You can also do it yourself or schedule an engineer to come and sort it out for you.
The keynote was preceded by an animation showing famous historical figures. The question? Man's imagination has always been limited by the tools available at the time - so what would have happened if they had a Dell PC?
Last year, Dell had focused on gearing up digital entertainment and gaming, citing the Dell XPS 700 desktop and others as examples of the achievements during 2006. Dell continued the Gearing up theme.
"We think we're in a great position to make home technology seamless for the consumer," said Dell. "Here's how you can GearUp your family room."
He introduced the Dell MediaSuite centered around a PC with 2GB of RAM and 1TB of hard drives. It's bundled with a draft 802.11n router from Linksys as well as the ability to receive digital cable.

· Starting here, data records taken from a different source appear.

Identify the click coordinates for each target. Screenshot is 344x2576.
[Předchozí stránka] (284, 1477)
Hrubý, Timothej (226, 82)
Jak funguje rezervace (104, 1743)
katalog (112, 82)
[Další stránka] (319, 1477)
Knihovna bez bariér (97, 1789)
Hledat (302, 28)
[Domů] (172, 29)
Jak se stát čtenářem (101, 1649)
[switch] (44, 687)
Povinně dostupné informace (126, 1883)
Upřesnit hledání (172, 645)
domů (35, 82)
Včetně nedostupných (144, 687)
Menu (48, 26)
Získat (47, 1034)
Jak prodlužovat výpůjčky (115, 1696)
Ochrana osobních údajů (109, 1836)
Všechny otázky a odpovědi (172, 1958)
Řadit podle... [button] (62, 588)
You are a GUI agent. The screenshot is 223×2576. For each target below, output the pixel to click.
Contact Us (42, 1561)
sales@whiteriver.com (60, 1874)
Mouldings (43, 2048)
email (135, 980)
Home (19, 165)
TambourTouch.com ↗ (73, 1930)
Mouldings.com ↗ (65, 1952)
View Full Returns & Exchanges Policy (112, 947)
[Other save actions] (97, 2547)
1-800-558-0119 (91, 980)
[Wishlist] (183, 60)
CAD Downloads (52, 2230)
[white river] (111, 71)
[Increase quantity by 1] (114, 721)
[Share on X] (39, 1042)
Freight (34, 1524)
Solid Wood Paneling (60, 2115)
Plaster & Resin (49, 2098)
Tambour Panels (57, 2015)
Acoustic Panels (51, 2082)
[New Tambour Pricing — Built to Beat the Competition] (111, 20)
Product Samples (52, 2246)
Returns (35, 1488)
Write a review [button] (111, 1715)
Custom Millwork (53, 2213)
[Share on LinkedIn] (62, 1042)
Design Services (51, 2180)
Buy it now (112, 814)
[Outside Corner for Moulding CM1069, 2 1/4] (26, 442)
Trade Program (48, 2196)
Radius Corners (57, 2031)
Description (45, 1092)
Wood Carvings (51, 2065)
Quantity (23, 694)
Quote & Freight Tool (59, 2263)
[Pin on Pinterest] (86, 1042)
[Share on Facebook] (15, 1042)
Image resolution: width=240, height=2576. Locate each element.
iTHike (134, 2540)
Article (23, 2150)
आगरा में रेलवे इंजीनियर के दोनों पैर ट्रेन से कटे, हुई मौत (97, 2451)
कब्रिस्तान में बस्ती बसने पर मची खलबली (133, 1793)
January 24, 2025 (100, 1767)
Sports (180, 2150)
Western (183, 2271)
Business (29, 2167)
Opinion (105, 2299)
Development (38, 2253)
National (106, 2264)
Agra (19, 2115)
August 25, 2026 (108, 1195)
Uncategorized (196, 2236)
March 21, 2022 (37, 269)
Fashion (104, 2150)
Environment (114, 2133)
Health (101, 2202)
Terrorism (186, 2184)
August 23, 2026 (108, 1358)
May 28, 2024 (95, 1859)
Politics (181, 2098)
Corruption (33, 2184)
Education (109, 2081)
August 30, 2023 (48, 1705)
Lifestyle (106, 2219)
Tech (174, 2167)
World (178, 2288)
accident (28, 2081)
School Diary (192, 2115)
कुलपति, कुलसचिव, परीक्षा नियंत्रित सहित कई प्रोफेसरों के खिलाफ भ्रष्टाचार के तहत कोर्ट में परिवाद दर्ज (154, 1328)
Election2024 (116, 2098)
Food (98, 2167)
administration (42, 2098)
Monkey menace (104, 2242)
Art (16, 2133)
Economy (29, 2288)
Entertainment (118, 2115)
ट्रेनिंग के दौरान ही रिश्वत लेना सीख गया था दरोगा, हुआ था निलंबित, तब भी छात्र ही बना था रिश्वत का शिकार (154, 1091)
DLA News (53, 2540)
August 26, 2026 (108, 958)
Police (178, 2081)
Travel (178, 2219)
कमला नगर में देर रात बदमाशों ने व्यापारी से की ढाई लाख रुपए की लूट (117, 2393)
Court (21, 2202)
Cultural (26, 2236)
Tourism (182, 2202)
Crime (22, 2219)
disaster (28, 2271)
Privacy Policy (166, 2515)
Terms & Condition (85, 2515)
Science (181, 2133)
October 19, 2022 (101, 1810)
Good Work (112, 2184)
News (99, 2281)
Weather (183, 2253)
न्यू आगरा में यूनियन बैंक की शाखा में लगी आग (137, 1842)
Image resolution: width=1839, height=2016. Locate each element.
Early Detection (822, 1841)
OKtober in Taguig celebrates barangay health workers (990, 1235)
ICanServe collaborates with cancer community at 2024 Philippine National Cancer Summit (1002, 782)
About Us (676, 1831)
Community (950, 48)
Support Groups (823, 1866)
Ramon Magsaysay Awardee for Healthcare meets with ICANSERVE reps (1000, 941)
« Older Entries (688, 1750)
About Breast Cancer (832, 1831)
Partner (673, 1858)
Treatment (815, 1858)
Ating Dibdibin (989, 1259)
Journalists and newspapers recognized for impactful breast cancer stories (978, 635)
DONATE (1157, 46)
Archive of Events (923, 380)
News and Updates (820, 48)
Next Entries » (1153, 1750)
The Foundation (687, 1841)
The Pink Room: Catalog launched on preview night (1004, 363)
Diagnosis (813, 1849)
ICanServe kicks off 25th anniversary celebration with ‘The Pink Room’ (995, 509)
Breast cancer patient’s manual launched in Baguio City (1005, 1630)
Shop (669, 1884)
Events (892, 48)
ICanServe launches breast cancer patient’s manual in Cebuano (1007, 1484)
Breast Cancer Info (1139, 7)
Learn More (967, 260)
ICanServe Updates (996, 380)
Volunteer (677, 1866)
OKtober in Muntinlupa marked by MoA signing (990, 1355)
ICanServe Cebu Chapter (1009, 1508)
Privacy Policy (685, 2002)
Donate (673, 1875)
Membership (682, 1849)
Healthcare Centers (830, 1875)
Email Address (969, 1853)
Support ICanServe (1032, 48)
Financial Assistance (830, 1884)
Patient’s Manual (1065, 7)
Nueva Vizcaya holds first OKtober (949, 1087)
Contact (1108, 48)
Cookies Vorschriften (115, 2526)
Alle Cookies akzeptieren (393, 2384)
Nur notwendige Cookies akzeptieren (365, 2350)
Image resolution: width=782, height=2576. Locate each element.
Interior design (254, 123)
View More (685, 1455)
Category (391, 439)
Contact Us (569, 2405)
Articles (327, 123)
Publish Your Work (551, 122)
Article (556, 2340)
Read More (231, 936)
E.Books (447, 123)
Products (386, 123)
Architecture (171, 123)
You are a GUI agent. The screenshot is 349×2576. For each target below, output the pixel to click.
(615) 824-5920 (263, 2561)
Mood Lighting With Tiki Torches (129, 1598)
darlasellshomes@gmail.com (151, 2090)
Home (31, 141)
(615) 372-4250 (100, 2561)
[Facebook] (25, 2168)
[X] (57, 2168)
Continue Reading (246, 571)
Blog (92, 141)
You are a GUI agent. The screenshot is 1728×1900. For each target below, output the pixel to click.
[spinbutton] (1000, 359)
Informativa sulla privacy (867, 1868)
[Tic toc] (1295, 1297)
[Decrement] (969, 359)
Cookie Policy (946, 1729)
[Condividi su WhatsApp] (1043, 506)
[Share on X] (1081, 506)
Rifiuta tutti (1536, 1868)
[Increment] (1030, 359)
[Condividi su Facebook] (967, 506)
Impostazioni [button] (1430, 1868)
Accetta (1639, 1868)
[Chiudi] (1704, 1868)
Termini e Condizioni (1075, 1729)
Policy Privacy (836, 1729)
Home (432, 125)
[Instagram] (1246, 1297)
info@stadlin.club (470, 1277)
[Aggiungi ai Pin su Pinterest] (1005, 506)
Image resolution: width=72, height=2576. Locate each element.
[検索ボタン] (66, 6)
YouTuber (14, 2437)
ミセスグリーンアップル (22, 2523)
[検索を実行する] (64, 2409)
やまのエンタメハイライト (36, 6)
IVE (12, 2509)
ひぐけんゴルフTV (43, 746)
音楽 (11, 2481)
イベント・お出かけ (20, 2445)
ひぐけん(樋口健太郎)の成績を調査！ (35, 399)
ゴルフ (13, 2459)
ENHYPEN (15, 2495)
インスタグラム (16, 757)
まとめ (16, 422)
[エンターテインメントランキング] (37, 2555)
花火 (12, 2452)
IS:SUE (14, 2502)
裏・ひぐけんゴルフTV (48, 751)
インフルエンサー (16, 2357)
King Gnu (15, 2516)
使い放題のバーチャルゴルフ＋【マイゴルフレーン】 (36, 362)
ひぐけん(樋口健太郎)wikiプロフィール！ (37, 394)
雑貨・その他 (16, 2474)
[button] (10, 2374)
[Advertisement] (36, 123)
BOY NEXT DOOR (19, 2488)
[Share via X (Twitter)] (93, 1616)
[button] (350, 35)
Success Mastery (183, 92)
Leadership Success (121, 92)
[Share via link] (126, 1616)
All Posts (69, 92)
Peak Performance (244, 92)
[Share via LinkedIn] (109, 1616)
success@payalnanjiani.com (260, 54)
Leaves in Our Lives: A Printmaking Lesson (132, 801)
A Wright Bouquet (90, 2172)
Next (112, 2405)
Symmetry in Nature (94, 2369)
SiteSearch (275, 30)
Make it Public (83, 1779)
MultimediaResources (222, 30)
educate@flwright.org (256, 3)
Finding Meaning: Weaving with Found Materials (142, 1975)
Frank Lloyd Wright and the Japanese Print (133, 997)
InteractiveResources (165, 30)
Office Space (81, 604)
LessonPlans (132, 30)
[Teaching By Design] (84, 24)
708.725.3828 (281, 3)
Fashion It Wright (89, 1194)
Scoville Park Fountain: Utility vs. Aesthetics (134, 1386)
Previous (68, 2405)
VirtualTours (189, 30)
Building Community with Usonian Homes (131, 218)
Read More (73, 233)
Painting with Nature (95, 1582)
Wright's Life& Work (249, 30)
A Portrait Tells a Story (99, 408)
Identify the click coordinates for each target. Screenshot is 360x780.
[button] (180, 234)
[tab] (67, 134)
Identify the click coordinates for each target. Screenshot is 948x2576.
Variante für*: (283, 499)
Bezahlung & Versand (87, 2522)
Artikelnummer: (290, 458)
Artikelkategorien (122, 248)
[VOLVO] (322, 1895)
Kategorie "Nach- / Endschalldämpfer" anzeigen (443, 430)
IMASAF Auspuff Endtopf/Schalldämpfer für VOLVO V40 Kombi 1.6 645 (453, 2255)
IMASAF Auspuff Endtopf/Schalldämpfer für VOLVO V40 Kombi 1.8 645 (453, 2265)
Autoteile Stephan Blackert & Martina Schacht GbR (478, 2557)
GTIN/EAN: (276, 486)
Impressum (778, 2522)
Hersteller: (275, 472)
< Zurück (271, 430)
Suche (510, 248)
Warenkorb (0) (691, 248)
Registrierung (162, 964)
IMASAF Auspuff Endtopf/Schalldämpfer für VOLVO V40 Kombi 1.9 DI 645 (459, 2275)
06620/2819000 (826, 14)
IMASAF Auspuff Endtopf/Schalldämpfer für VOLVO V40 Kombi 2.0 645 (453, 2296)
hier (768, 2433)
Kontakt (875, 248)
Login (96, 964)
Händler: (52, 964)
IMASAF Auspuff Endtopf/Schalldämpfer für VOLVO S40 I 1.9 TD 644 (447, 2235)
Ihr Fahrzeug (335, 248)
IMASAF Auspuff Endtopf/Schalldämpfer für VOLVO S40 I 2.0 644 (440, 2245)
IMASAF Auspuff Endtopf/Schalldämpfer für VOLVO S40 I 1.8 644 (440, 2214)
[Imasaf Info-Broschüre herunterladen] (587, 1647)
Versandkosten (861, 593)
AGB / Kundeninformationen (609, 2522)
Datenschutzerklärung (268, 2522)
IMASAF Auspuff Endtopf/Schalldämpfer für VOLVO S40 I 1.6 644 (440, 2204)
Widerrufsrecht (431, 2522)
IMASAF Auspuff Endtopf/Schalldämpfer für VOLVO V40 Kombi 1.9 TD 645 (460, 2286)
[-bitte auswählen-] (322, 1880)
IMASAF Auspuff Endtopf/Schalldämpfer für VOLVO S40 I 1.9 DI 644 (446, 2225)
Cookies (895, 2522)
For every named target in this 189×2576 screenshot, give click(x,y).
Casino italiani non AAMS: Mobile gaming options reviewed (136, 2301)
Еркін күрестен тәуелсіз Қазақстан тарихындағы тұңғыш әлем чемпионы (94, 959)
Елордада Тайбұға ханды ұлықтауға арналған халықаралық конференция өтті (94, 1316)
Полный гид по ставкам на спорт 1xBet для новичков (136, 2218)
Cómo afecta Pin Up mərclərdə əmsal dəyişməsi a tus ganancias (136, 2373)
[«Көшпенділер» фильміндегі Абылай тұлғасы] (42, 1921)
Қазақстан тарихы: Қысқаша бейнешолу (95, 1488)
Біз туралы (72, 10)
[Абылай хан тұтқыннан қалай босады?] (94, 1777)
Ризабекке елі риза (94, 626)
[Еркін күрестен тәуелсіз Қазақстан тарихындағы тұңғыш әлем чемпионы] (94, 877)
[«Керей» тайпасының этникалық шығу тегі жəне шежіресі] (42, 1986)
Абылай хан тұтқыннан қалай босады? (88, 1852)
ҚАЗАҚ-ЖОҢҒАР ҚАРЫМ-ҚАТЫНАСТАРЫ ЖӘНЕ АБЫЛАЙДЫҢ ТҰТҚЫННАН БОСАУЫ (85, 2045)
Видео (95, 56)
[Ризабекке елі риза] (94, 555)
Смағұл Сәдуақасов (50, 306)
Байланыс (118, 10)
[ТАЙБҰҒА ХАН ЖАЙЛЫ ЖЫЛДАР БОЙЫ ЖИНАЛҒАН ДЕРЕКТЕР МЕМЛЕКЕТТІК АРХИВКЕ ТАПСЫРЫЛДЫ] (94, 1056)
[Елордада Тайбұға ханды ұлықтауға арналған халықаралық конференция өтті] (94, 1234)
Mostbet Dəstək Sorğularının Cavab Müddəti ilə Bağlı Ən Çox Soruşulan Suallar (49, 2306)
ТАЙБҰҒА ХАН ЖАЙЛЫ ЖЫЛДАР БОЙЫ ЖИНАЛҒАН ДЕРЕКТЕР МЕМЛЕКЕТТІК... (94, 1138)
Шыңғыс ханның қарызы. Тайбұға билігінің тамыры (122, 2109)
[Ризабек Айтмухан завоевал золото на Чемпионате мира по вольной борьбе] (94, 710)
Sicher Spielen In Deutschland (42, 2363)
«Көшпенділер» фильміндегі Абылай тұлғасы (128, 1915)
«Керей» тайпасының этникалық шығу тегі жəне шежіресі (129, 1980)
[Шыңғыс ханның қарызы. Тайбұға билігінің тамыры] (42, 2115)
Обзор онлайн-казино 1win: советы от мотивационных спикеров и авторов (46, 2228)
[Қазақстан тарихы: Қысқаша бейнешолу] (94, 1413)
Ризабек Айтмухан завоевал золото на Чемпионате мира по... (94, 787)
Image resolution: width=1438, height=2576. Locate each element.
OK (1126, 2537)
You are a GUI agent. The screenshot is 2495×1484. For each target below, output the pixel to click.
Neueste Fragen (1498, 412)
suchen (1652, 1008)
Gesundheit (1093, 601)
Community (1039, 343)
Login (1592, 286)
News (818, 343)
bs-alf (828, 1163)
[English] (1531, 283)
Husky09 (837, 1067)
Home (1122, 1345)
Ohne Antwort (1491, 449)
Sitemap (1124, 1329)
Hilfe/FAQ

Dell also indroduced the other part of the suite - a 27-inch display. "What it all really means is that this display is awesome."
For gaming, Dell introduced H2 Ceramic Cooling for XPS systems to support overclocking. Dell announced the XPS 710 H2C featuring the Core 2 Extreme quad-core processor and Blu-ray drive.
Then, Alienware CEO Nelson Gonzalez joined Dell to introduce the Area 51 m9750 gaming laptop which teams Intel Core 2 processors and nVidia SLI graphics. Rob Pardo from Blizzard Entertainment - the studio behind World of Warcraft - joined Dell to talk about the new WOW expansion pack, The Burning Crusade.
Gonzalez also unveiled Alienware's second generation home Media Center slab. Called Hanger 17 PC featuring an AMD Athlon 64 X2, it's the same size as your average DVD separate.
There was also an admission:.Dell admitted the company hadn't been as good at customer service. He talked about improving on this, by "resolving issues on the first contact."
Call queues were down 38 percent. A 10 percent increase in customer satisfaction was also reported. More than 3.2million users have looked at Dell's new online support provision.